• **The problem**:
List every line in the items below that contains the string "Image", matching case exactly.

· · · · ·

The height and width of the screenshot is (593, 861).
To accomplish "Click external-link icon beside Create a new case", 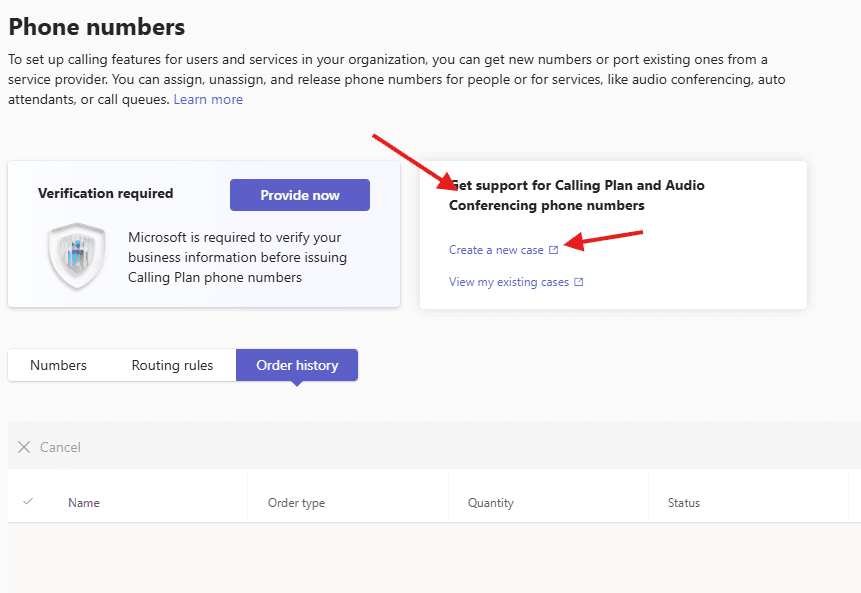I will click(x=554, y=250).
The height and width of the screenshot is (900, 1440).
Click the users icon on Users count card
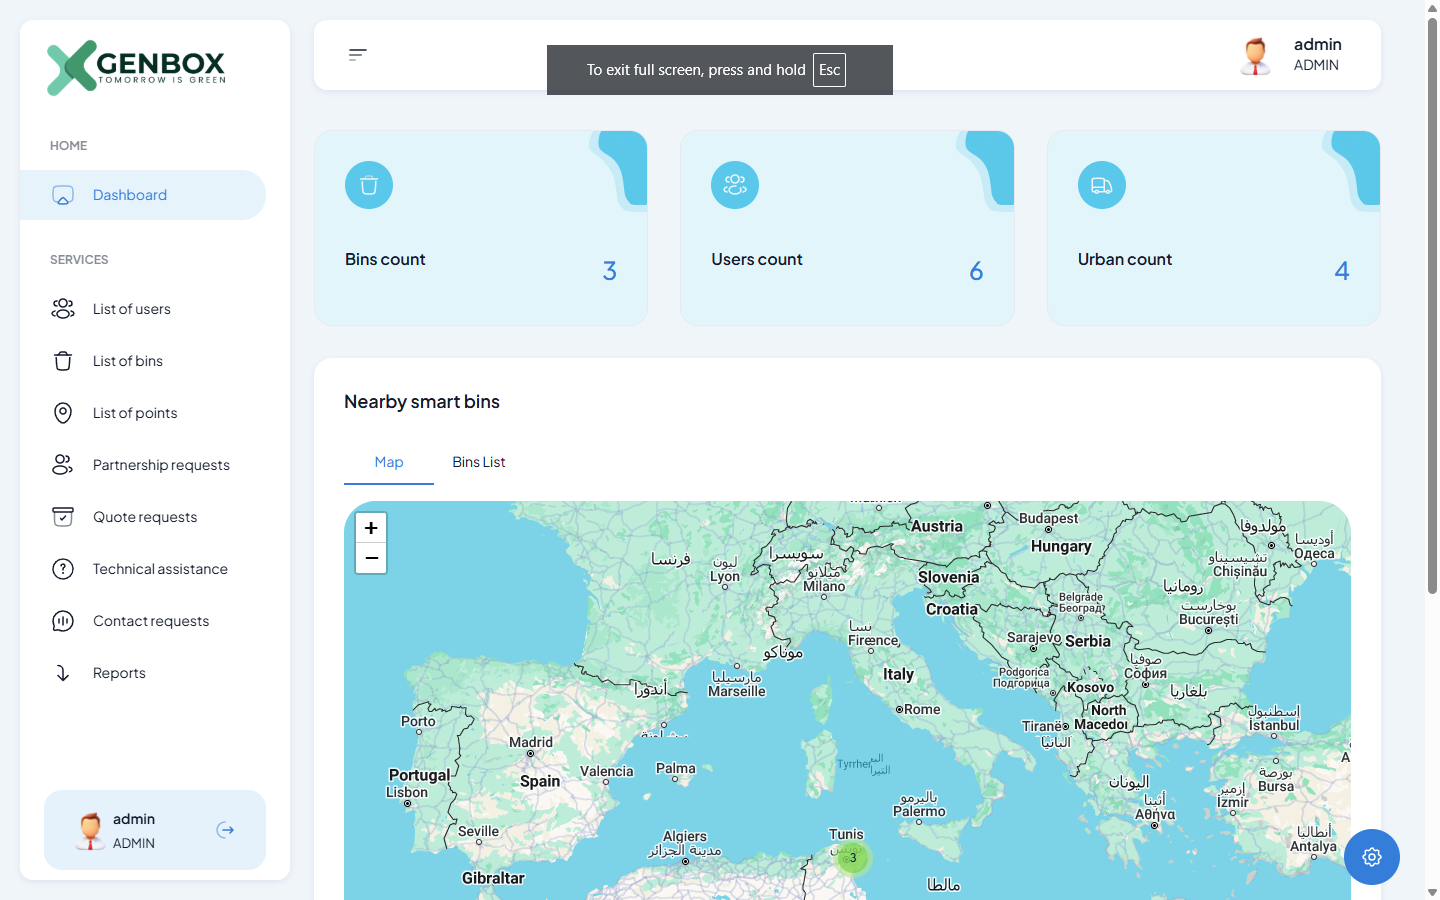[x=735, y=185]
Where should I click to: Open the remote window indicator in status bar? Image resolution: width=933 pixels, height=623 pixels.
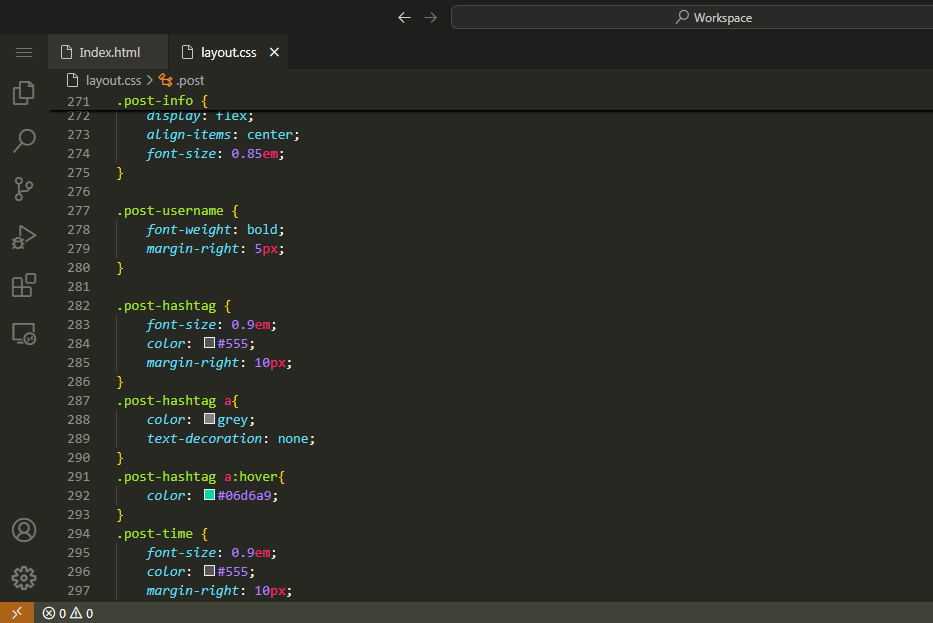pos(17,613)
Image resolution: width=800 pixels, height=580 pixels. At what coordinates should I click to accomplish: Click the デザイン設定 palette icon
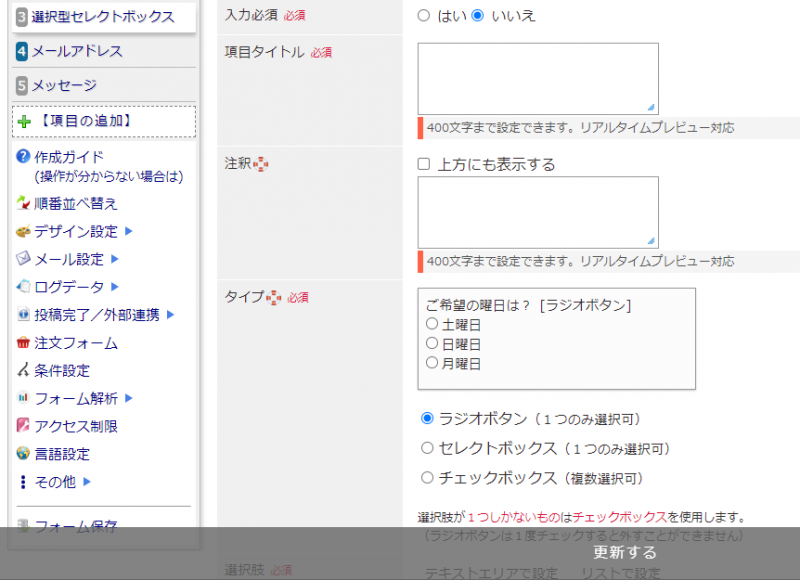[24, 232]
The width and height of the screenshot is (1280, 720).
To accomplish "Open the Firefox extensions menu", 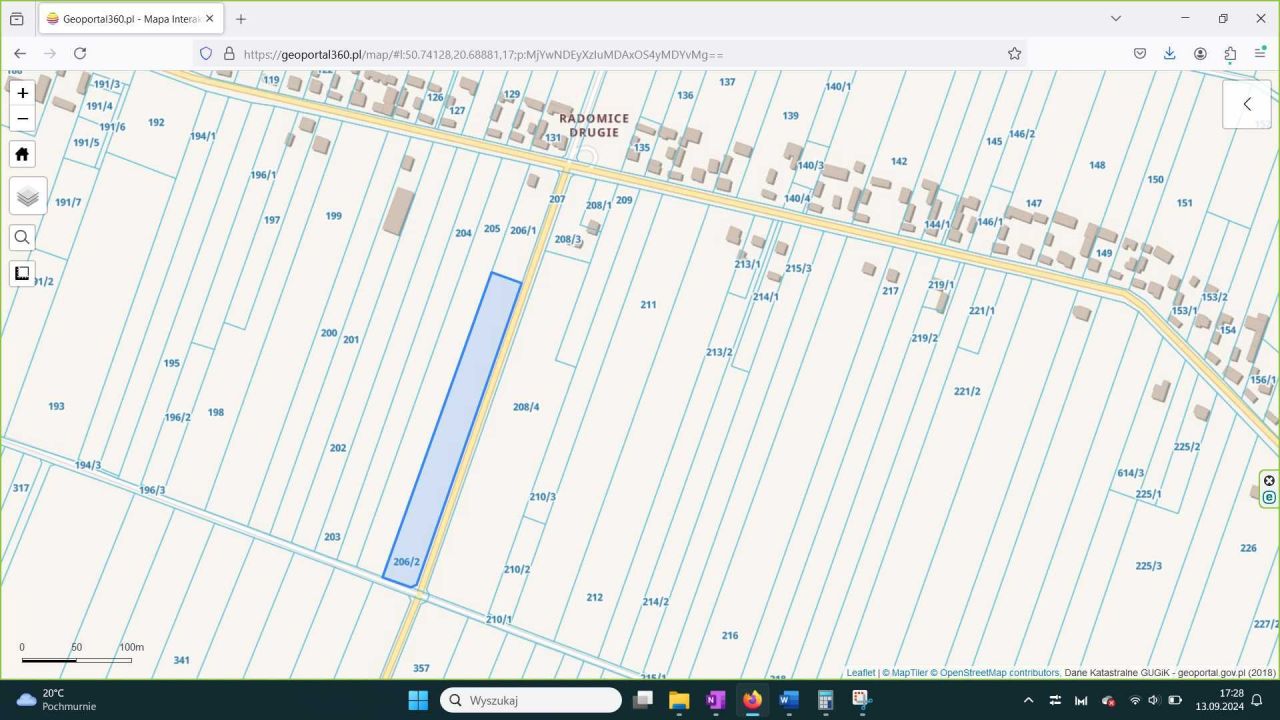I will (1230, 54).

· · · · ·

• **Answer to the exercise**:
Where should I click to: Open the remote window indicator in status bar? Image resolution: width=933 pixels, height=623 pixels.
Image resolution: width=800 pixels, height=580 pixels. At what coordinates should I click to accomplish: Click the デザイン設定 palette icon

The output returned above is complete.